If you missed the Brown Bag program last week, Katie and I shared a cornucopia's worth of books to be published soon about which we are very excited!

Never fear, here they are! Links to the library catalog are provided where available!


A Gate at the Stairs by Lorrie Moore
Tassie Keltjin, 20, a smalltown girl weathering a clumsy college year in the Athens of the Midwest, is taken on as prospective nanny by brittle Sarah Brink, the proprietor of a pricey restaurant who is desperate to adopt a baby despite her dodgy past.

The Monuments Men: Allied Heroes, Nazi Thieves, and the Greatest Treasure Hunt in History by Robert Edsel
At the same time Adolf Hitler was attempting to take over the western world, his armies were methodically seeking and hoarding the finest art treasures in Europe. The Fuehrer had begun cataloguing the art he planned to collect as well as the art he would destroy: "degenerate" works he despised. In a race against time, behind enemy lines, often unarmed, a special force of American and British museum directors, curators, art historians, and others, called the Momuments Men, risked their lives scouring Europe to prevent the destruction of thousands of years of culture.

A Quiet Belief in Angels by R.J. Ellroy
In 1939, in the small, rural community of Augusta Falls, Georgia, twelve-year-old Joseph Vaughan learns of the brutal assault and murder of a young girl, the first in a series of killings that will plague the community over the next decade. Joseph and his friends are determined to protect the town from the evil in their midst and they form "The Guardians" to watch over the community. But the murderer evades them and they watch helplessly as one child after another is taken. Even when the killings cease, a shadow of fear follows Joseph for the rest of his life. The past won't stay buried and, fifty years later, Joseph must confront the nightmare that has overshadowed his entire life...

The Last Song by Nicholas Sparks
Seventeen year old Veronica "Ronnie" Miller's life was turned upside-down when her parents divorced and her father moved from New York City to Wilmington, North Carolina. Three years later, she remains angry and alientated from her parents, especially her father...until her mother decides it would be in everyone's best interest if she spent the summer in Wilmington with him. Ronnie's father, a former concert pianist and teacher, is living a quiet life in the beach town, immersed in creating a work of art that will become the centerpiece of a local church.
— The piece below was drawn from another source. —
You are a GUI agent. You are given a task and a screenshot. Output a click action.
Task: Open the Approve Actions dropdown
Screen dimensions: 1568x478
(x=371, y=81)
True Compass: A Memoir by Edward Kennedy
In this landmark autobiography, five years in the making, Senator Edward M. Kennedy tells his extraordinary personal story--of his legendary family, politics, and fifty years at the center of national events.

Lost Symbol by Dan Brown
Harvard symbologist Robert Langdon is summoned unexpectedly to deliver an evening lecture in the U.S. Capitol Building. Within minutes of his arrival, however, the night takes a bizarre turn. A disturbing object--artfully encoded with five symbols--is discovered in the Capitol Building. Langdon recognizes the object as an ancient invitation . . . one meant to usher its recipient into a long-lost world of esoteric wisdom.
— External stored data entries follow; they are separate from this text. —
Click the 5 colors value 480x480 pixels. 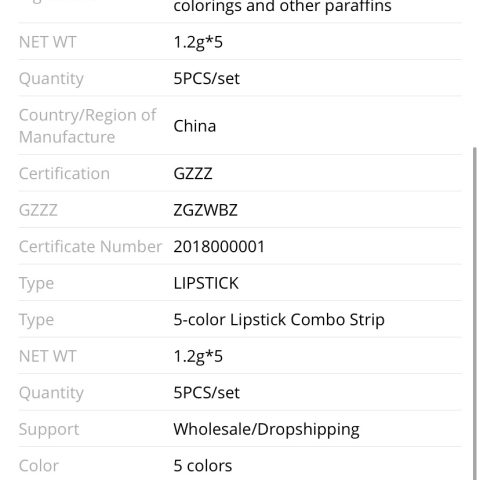(203, 466)
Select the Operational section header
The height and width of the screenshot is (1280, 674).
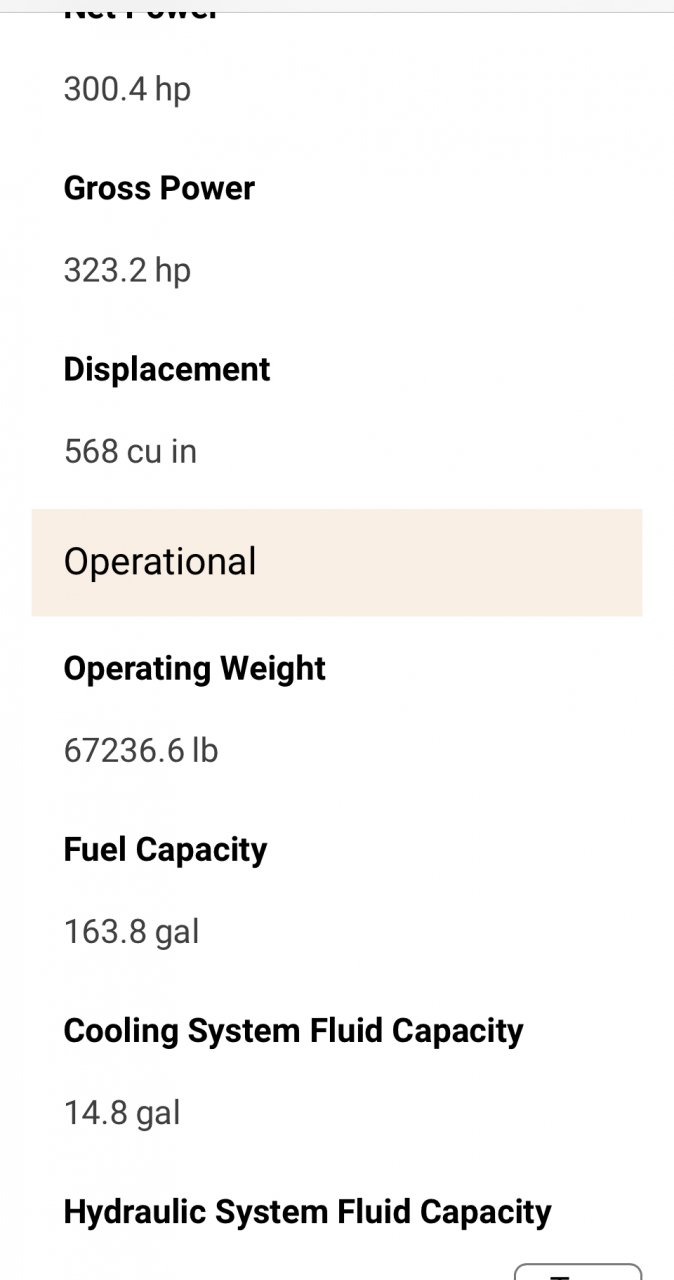(x=160, y=562)
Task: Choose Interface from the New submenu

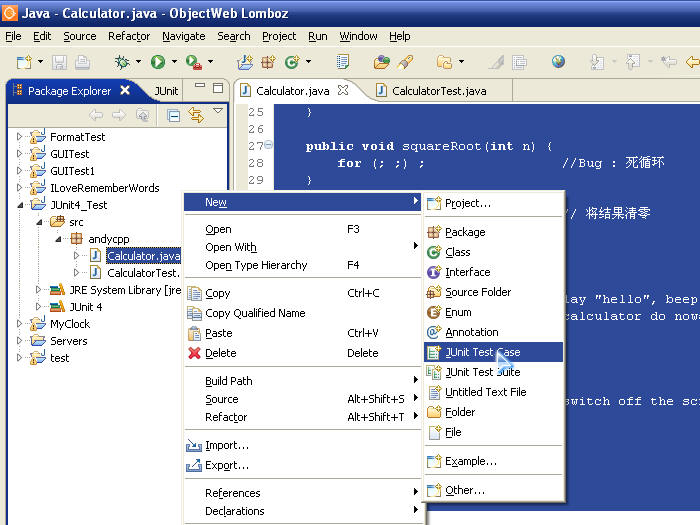Action: 467,272
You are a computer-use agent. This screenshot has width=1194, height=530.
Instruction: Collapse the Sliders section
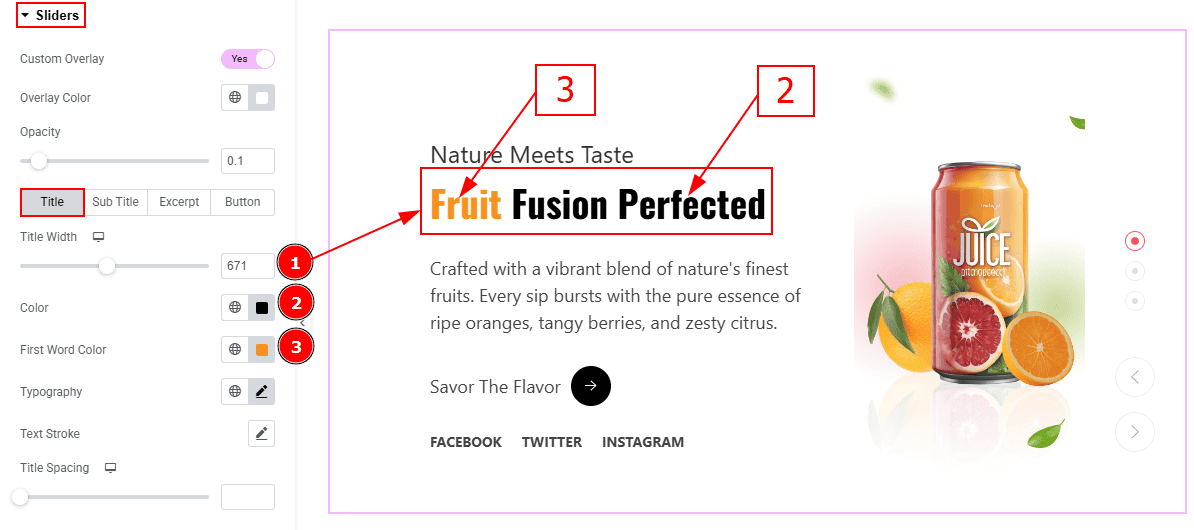click(51, 14)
A Change in Altitude by Anita Shreve
Margaret and Patrick have been married just a few months when they set off on what they hope will be a great adventure-a year living in Kenya. Margaret quickly realizes there is a great deal she doesn't know about the complex mores of her new home, and about her own husband. A Change in Altitude illuminates the inner landscape of a couple, the irrevocable impact of tragedy, and the elusive nature of forgiveness. With stunning language and striking emotional intensity, Anita Shreve transports us to the exotic panoramas ofand into the core of our most intimate relationships.

Hothouse Orchid by Stuart Woods
CIA agent Holly Barker deals with corruption in a small town police department.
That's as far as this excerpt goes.